Exact copies of all the lines below are required, with the pictures omitted.

• _Source material_:
-=-=-=-=-
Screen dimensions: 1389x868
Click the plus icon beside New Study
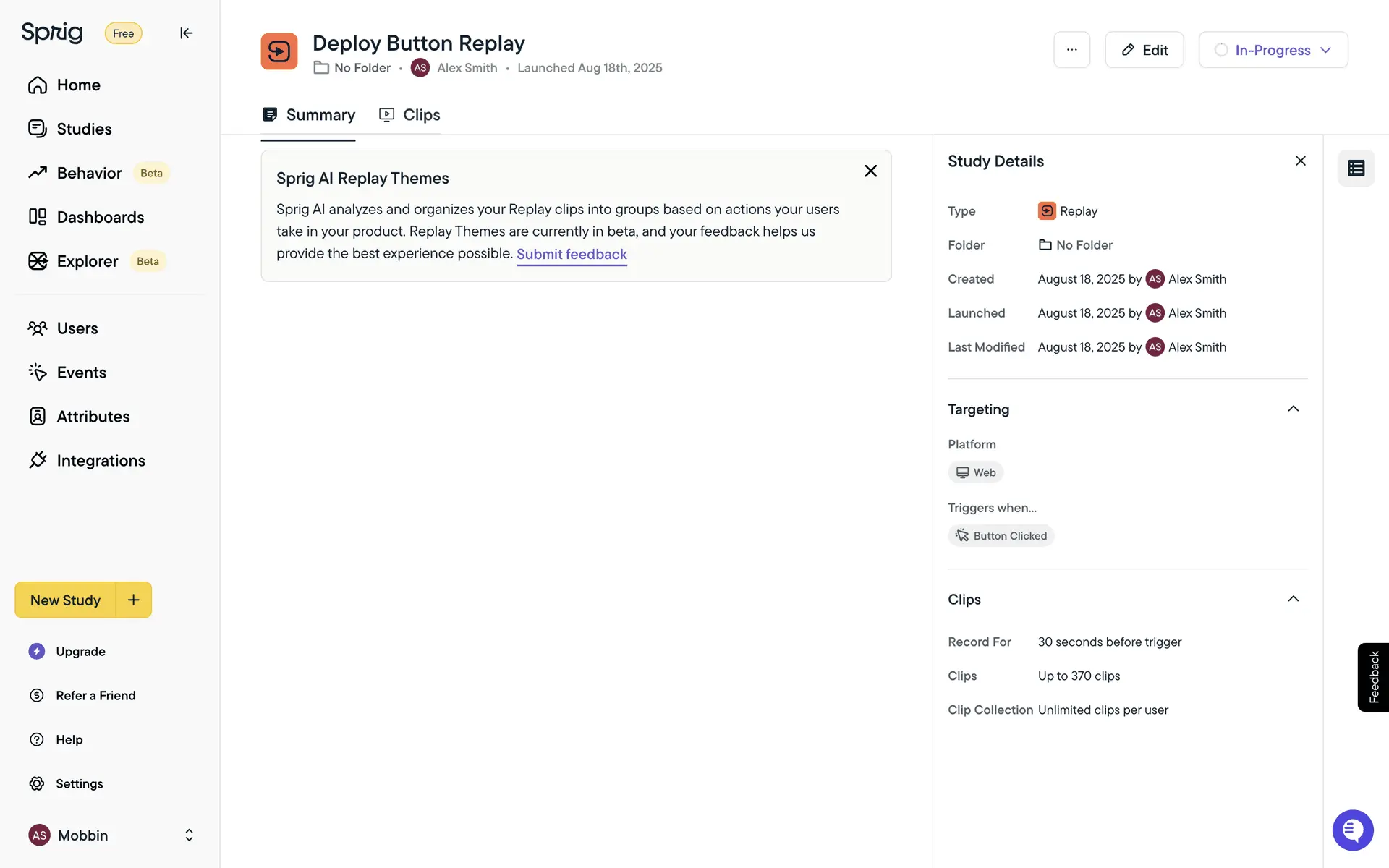(x=134, y=600)
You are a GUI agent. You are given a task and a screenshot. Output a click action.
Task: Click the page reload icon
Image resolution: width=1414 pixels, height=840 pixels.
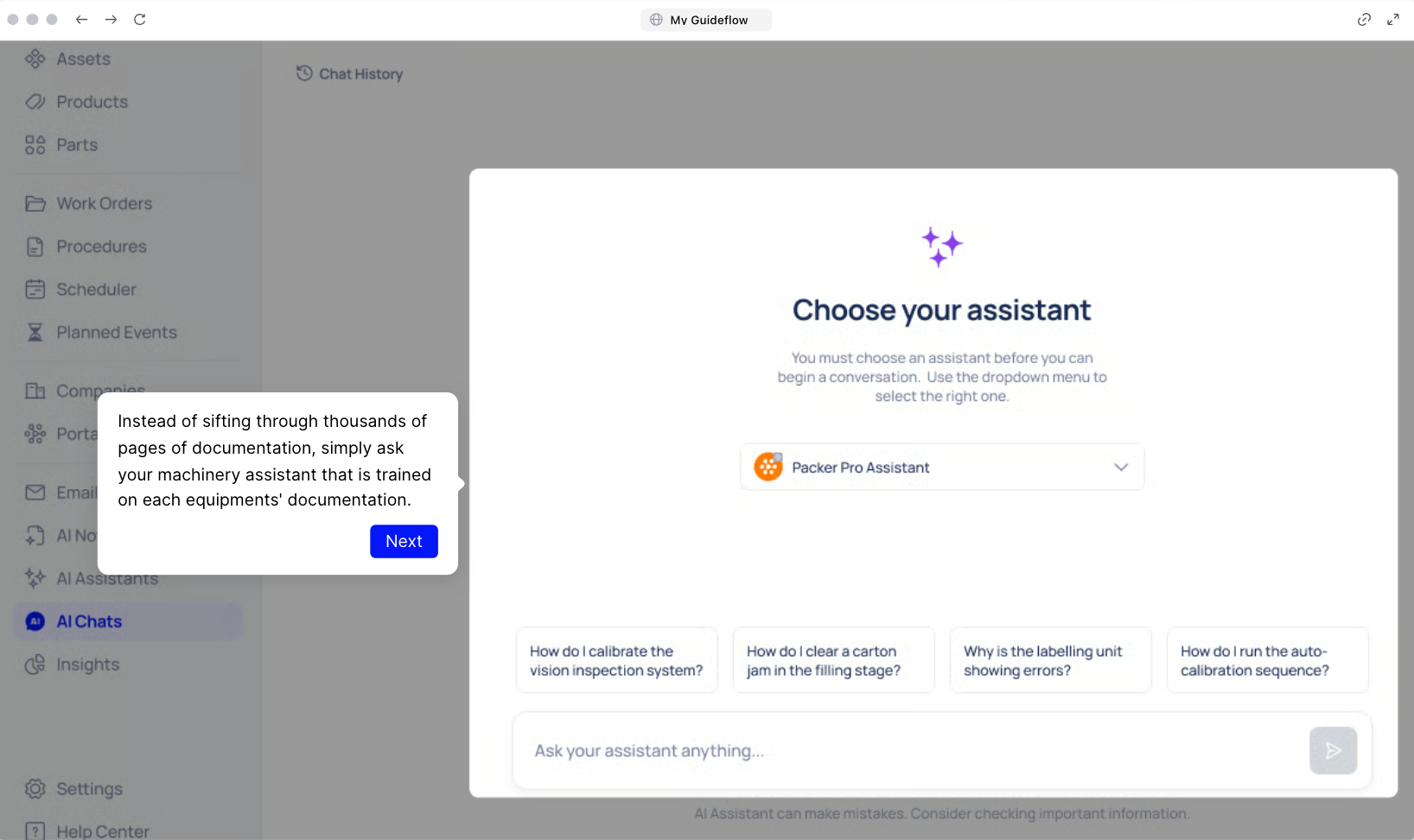point(140,19)
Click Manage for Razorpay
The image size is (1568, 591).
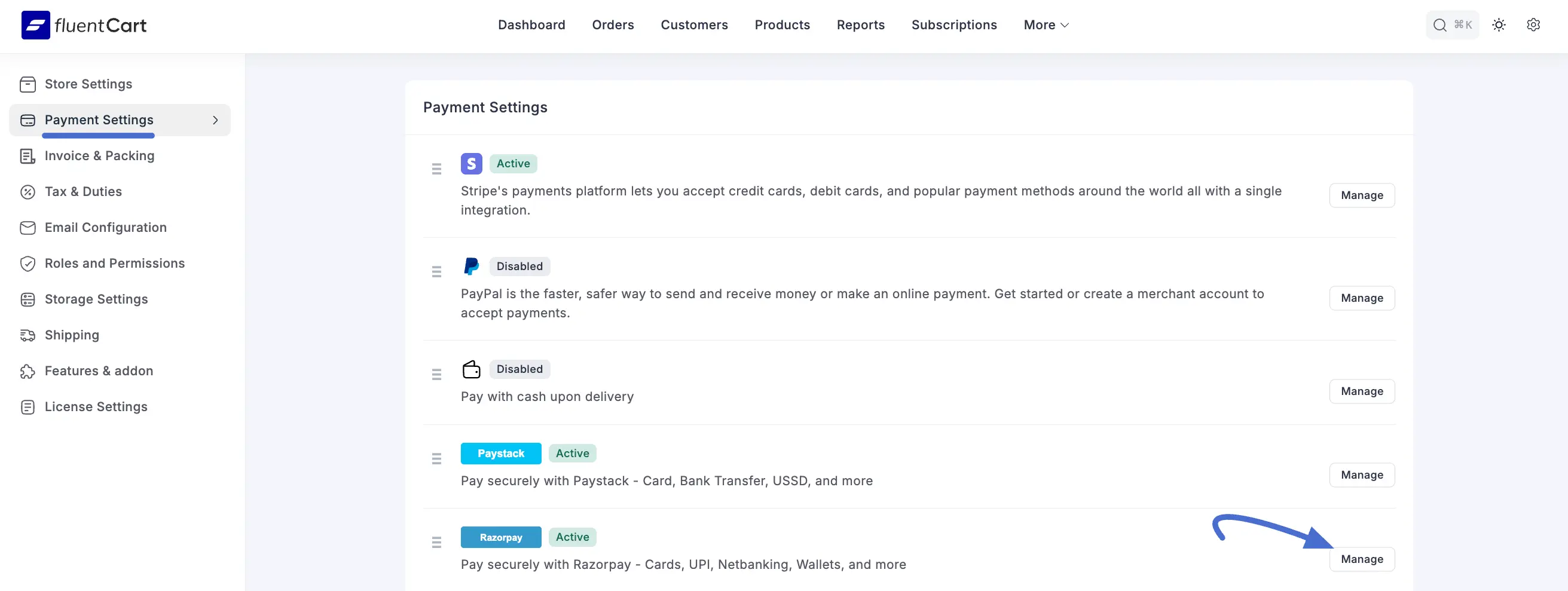[x=1362, y=559]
-=-=-=-=-
• _Expected answer_:
Screen dimensions: 1389x868
Click the plus icon beside New Study
(x=134, y=600)
You are a GUI agent. You are given a task and a screenshot. Output a click action.
Task: Click the page reload icon
Image resolution: width=1414 pixels, height=840 pixels.
point(140,19)
Click Manage for Razorpay
The image size is (1568, 591).
[x=1362, y=559]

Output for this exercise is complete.